Your goal: All lines from the one containing "Image resolution: width=1456" through the final line of the listing below, and no others, must be returned exactly; no pictures belong in the copy.
-- -- --
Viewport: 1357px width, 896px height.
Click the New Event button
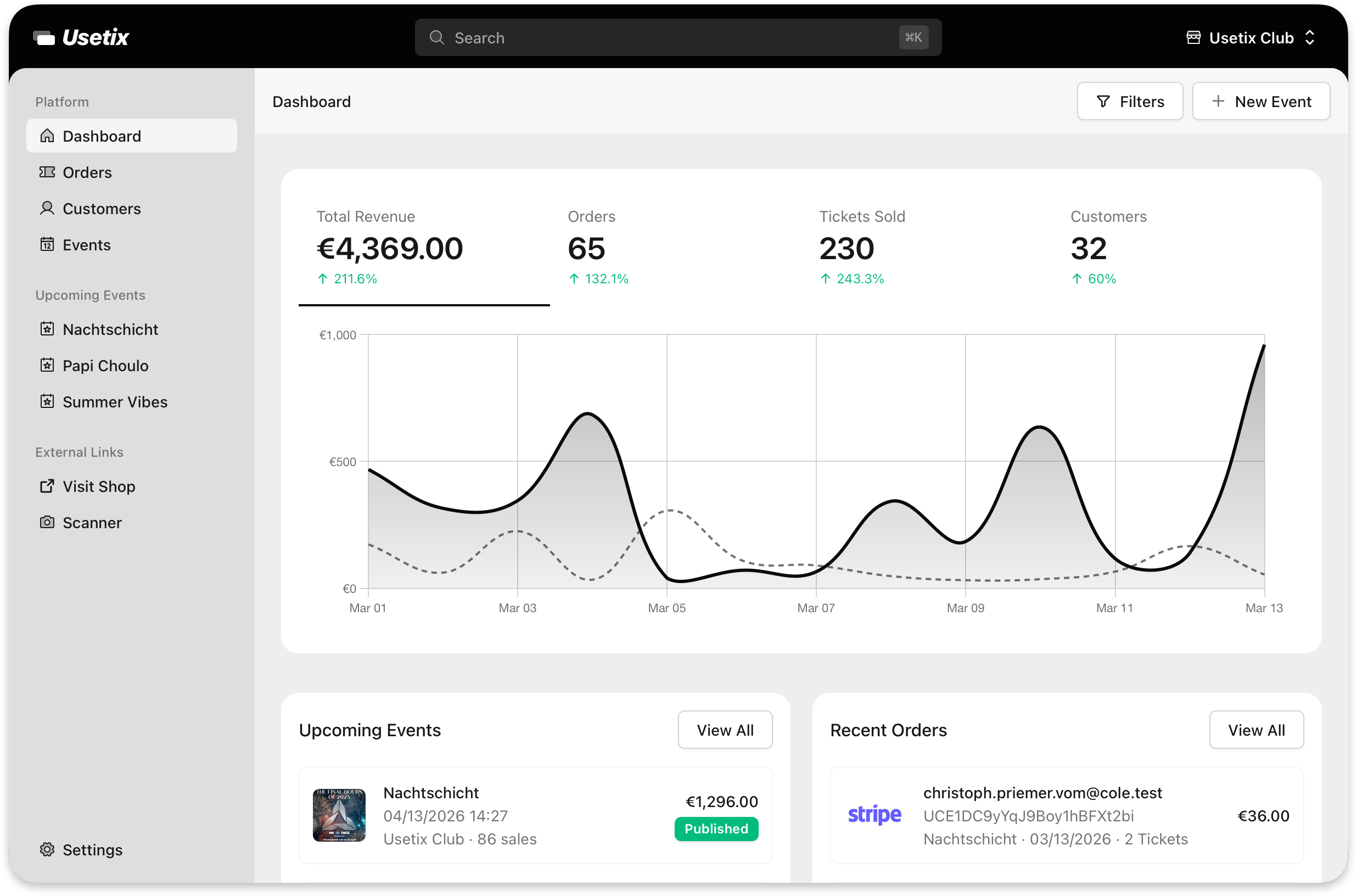pos(1261,101)
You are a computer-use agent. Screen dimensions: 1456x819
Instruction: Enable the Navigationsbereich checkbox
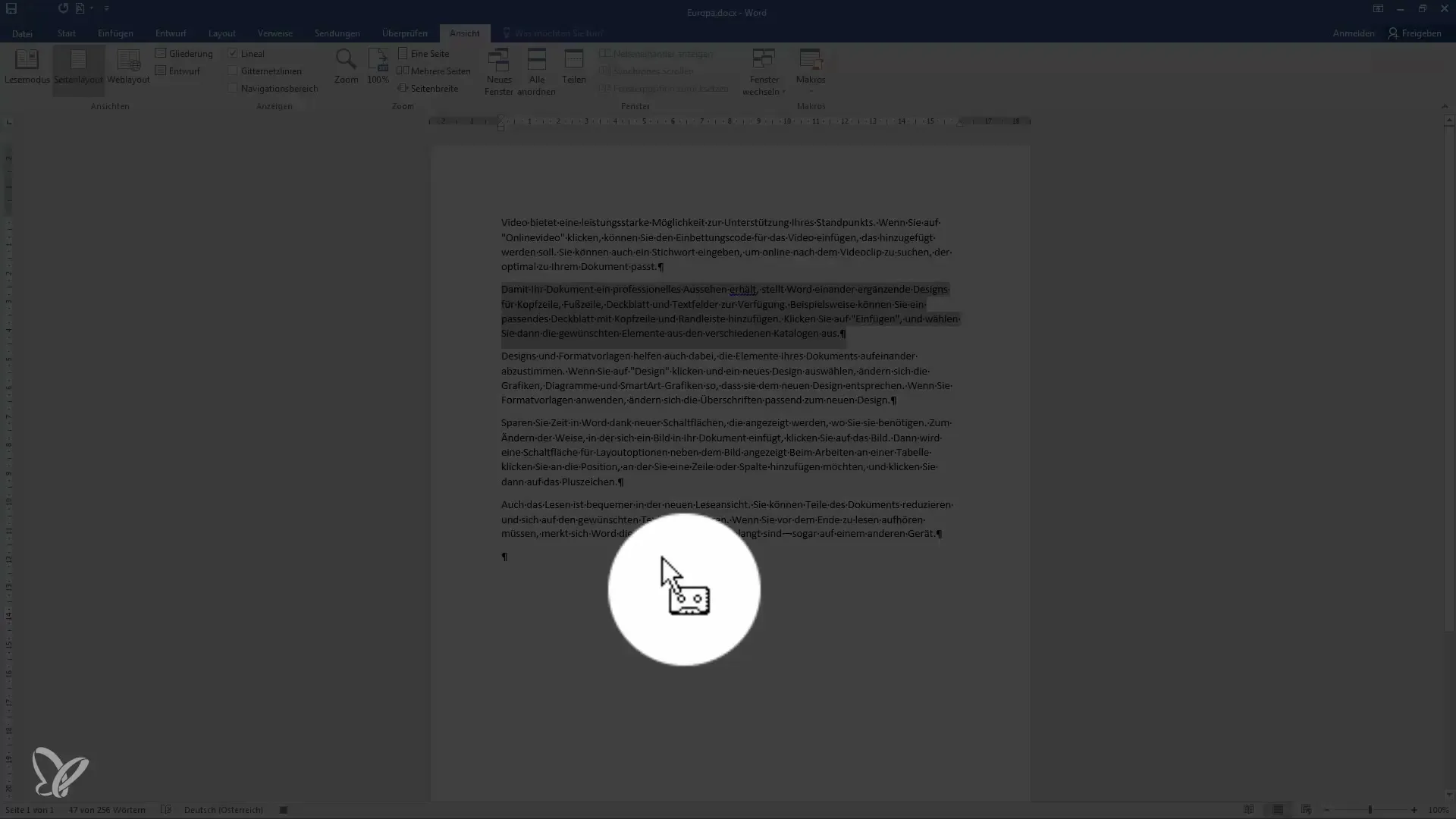234,89
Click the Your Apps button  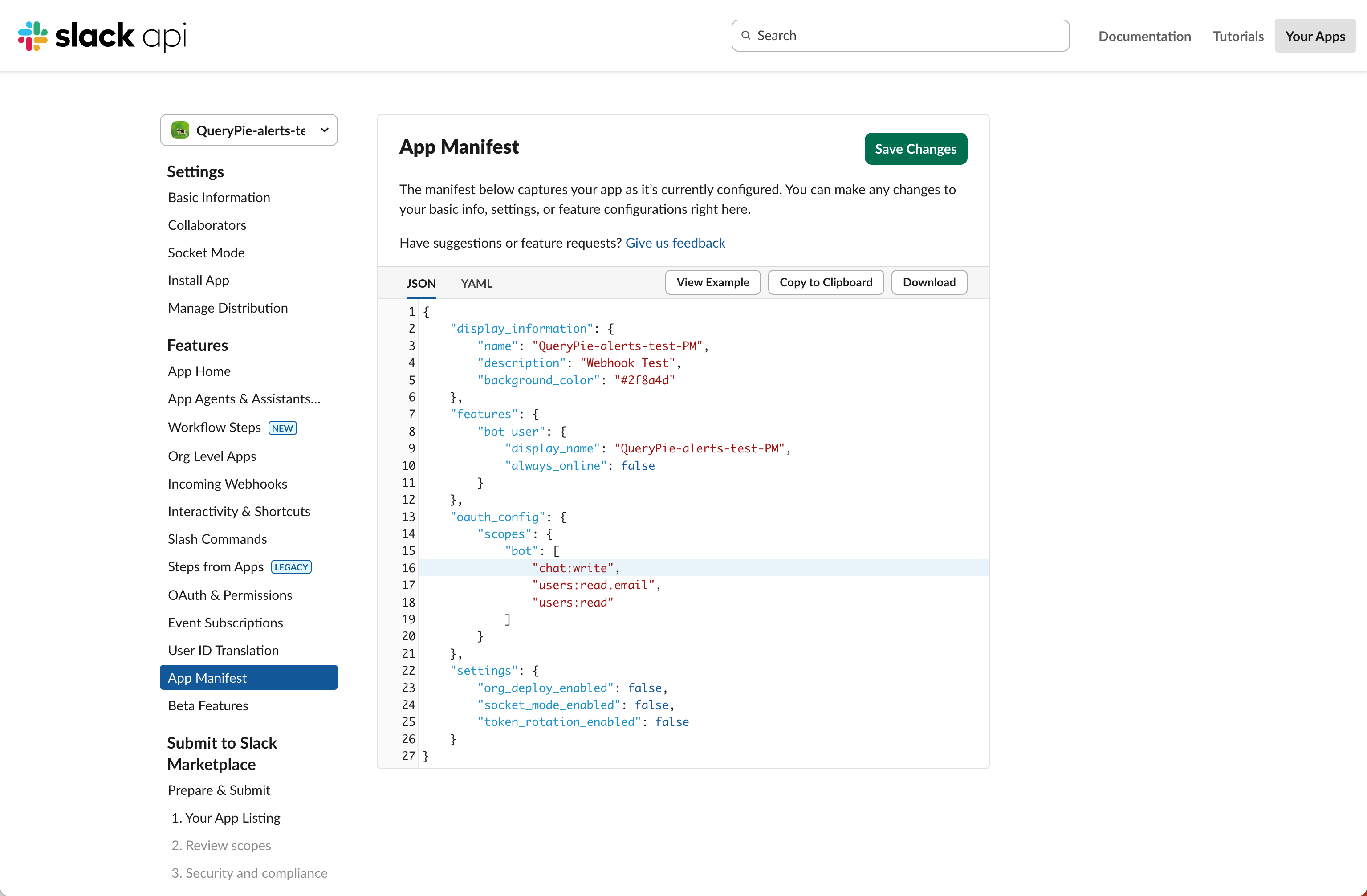[x=1315, y=36]
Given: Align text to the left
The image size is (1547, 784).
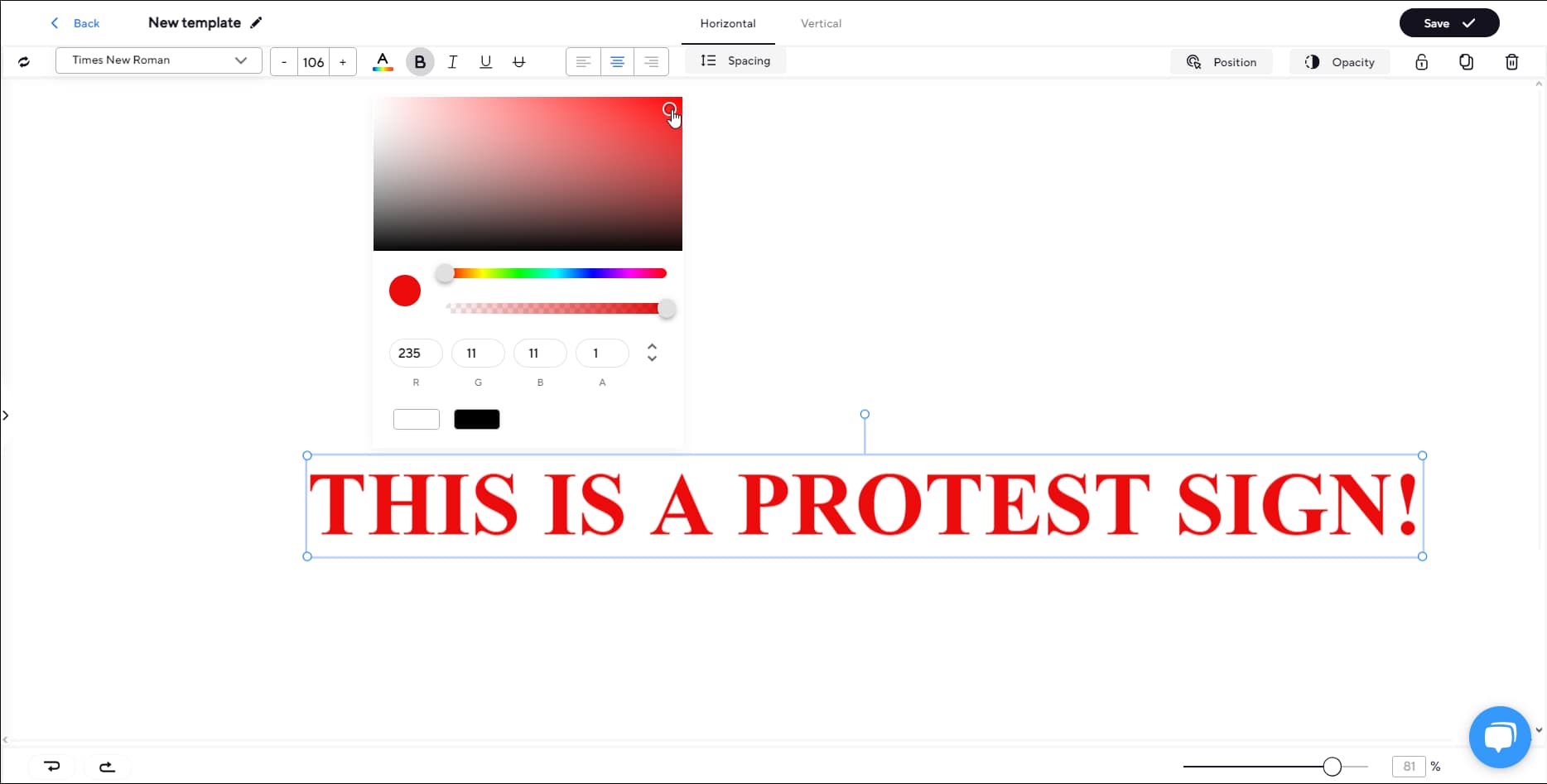Looking at the screenshot, I should click(x=583, y=61).
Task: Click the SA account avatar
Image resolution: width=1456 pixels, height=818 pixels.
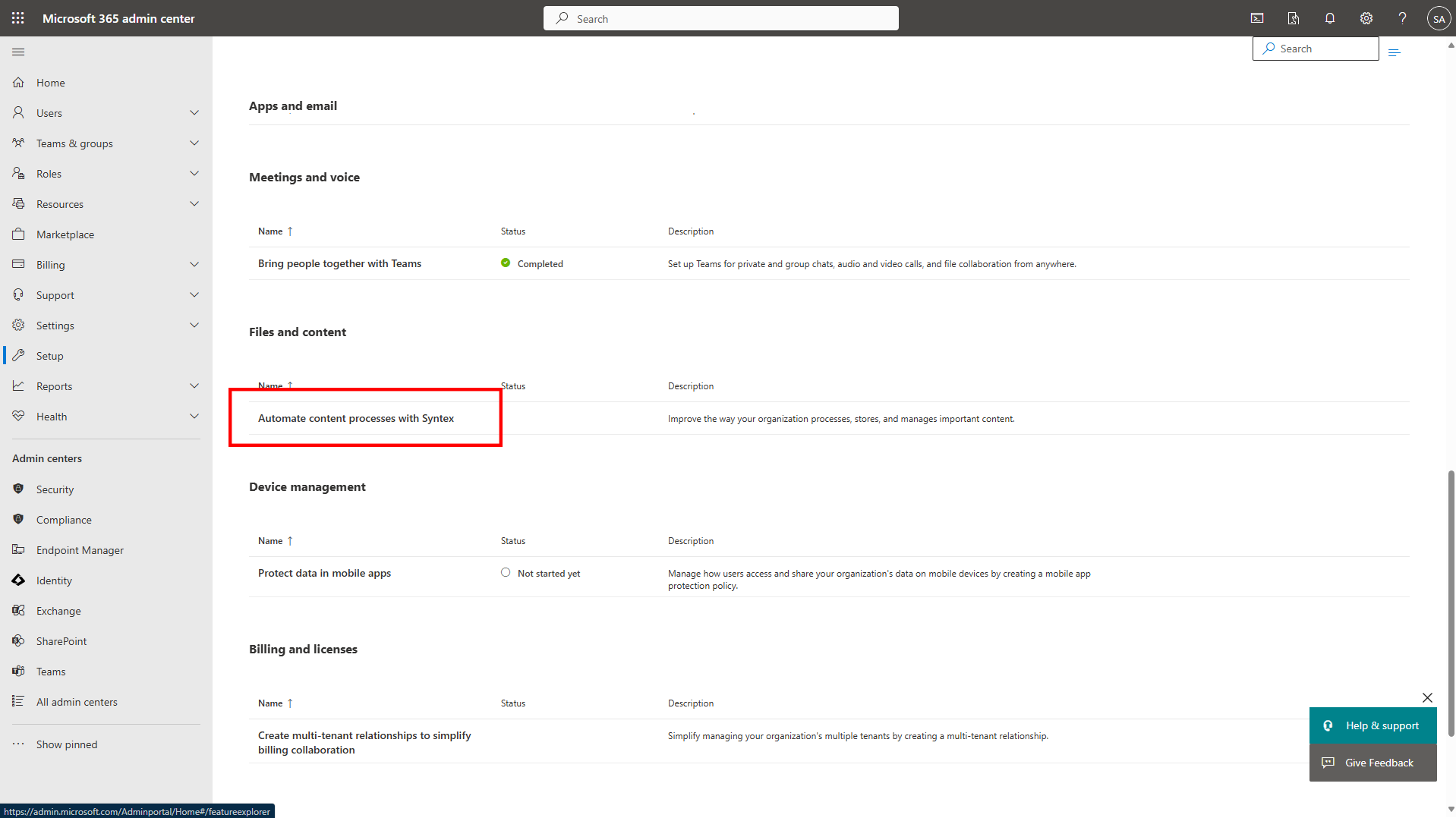Action: pos(1439,17)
-- -- --
Result:
Image resolution: width=1456 pixels, height=818 pixels.
Action: pos(1439,17)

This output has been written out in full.